--- AIM OF THE TASK ---
With the pictures omitted, output word for word the lines from the one containing "The width and height of the screenshot is (1024, 559)." through the end of the records.
Top of DATA SECTION
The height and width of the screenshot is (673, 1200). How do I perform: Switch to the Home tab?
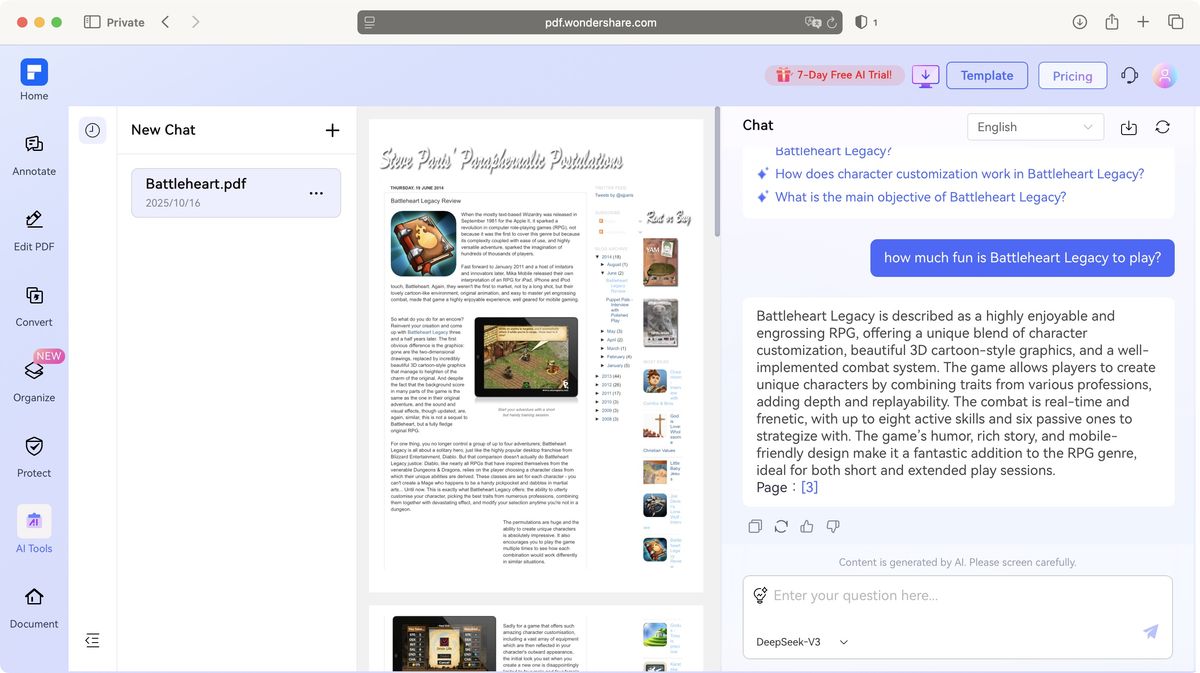[x=33, y=78]
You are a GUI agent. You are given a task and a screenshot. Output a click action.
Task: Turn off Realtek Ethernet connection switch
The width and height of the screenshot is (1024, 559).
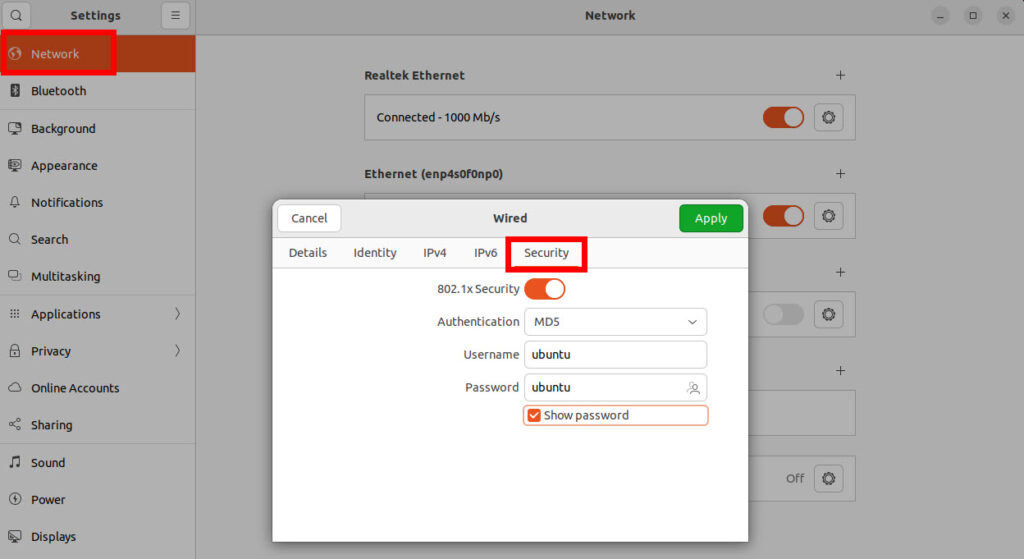(783, 118)
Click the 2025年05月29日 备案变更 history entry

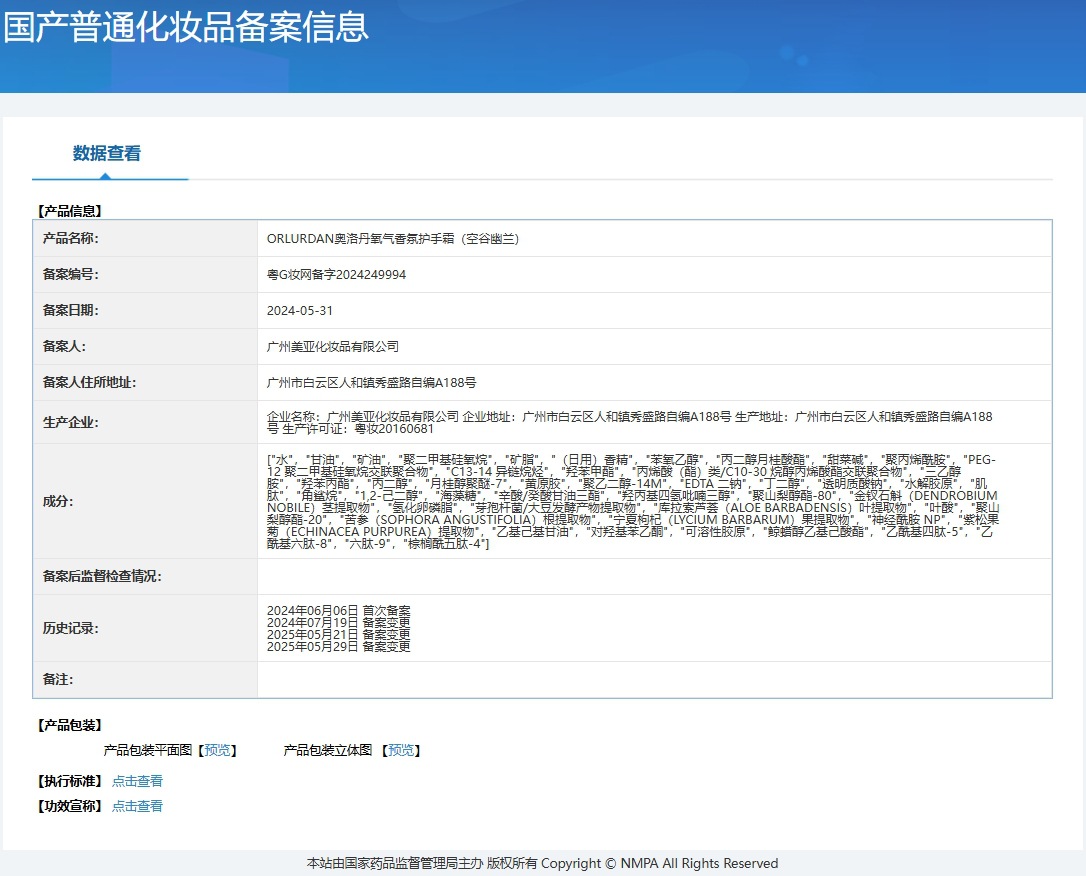point(339,646)
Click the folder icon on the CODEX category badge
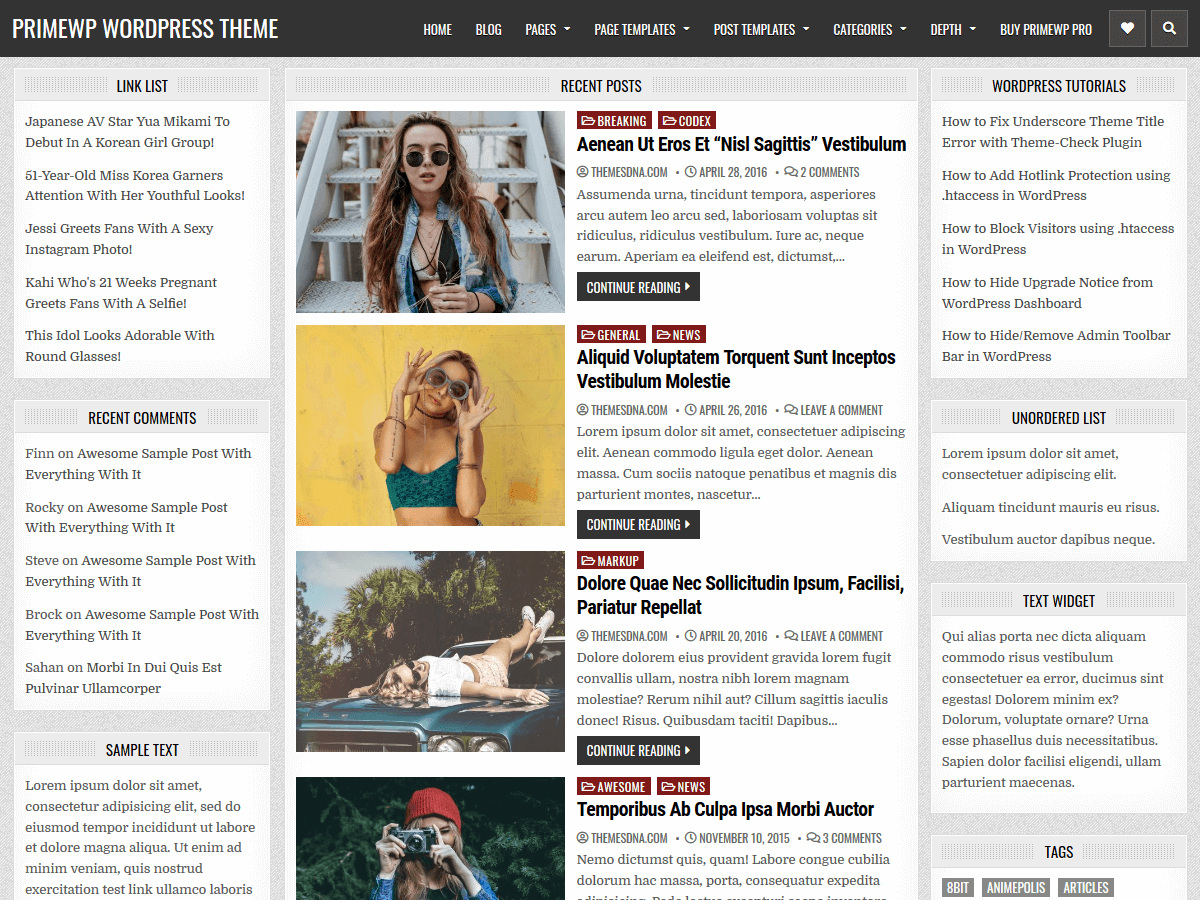Screen dimensions: 1200x900 coord(669,120)
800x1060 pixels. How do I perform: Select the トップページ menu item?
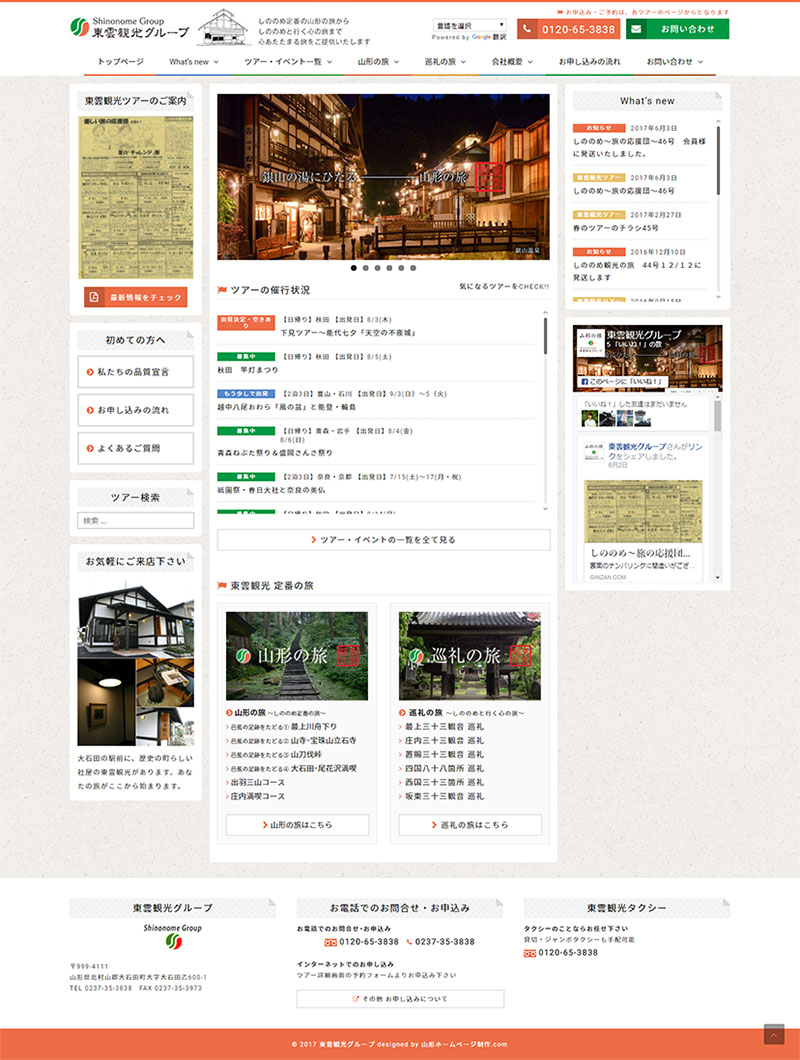click(121, 63)
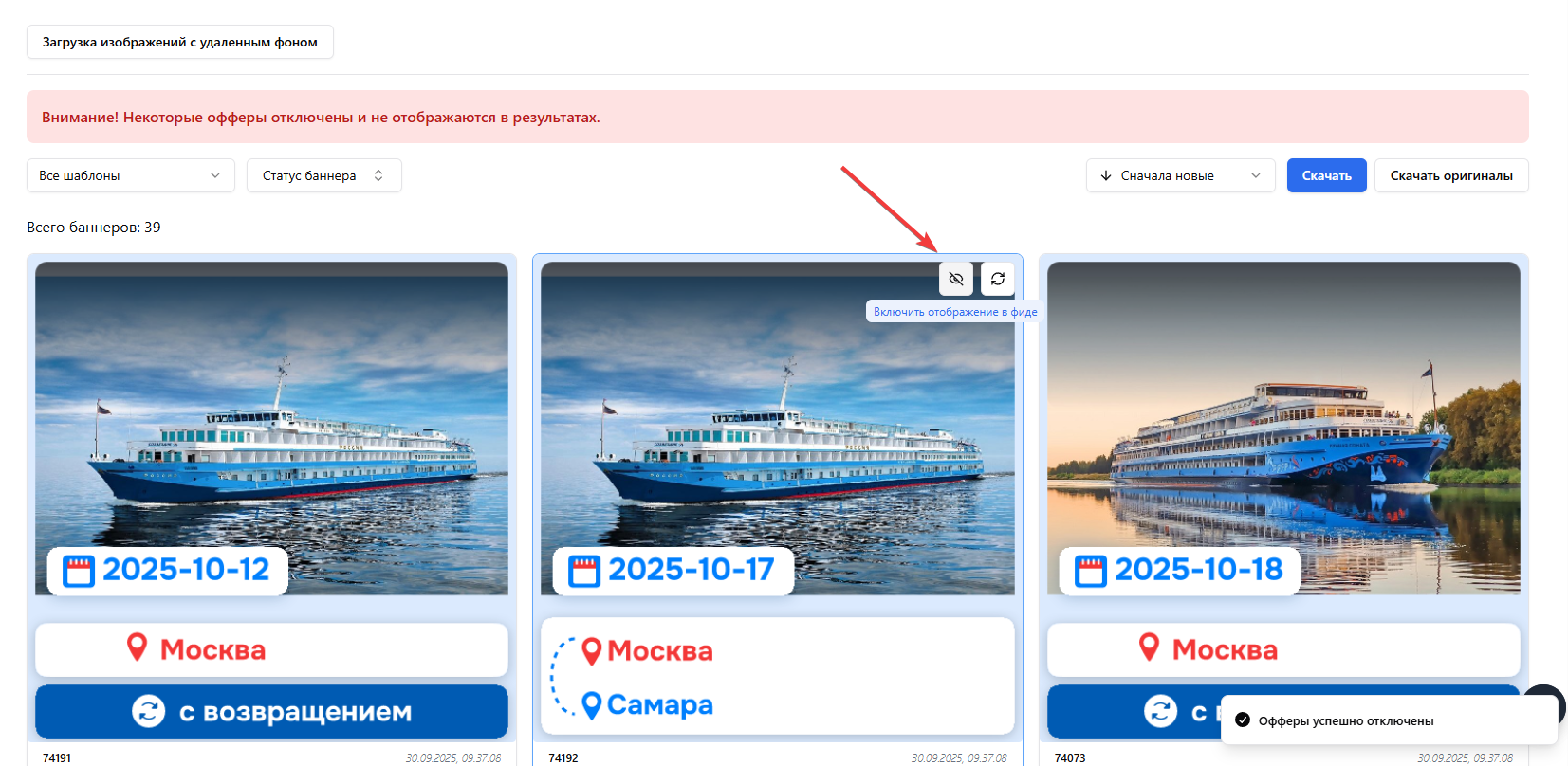The width and height of the screenshot is (1568, 766).
Task: Click the blue Скачать button
Action: click(x=1327, y=175)
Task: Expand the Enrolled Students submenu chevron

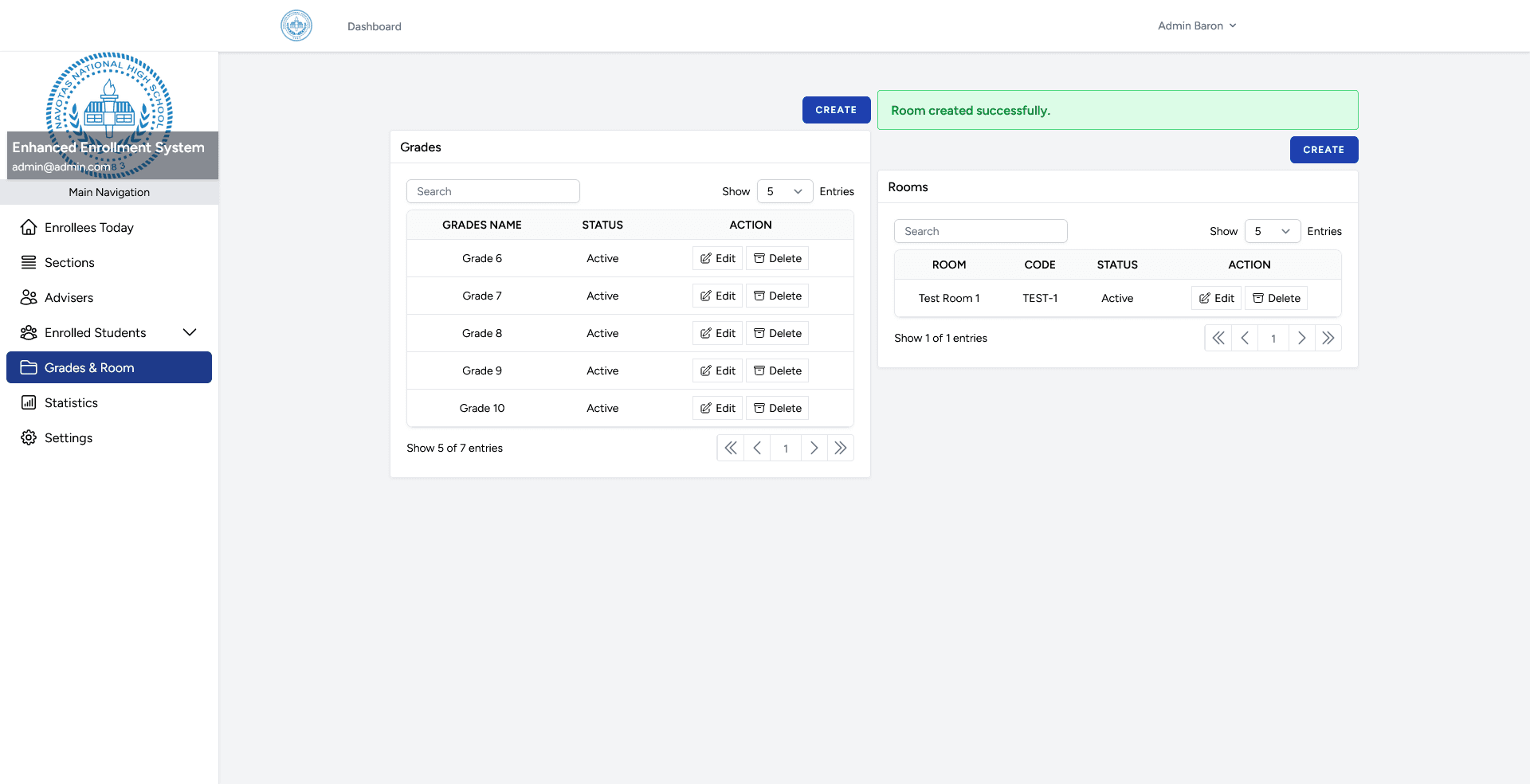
Bottom of DATA SECTION
--- ANSWER SPACE ---
The width and height of the screenshot is (1024, 559).
(783, 118)
Click the 2025年05月29日 备案变更 history entry

point(339,646)
Click the folder icon on the CODEX category badge
Screen dimensions: 1200x900 coord(669,120)
800x1060 pixels. How do I perform: Select the トップページ menu item?
click(121, 63)
The width and height of the screenshot is (1568, 766).
Task: Click the blue Скачать button
Action: click(x=1327, y=175)
Task: Expand the Enrolled Students submenu chevron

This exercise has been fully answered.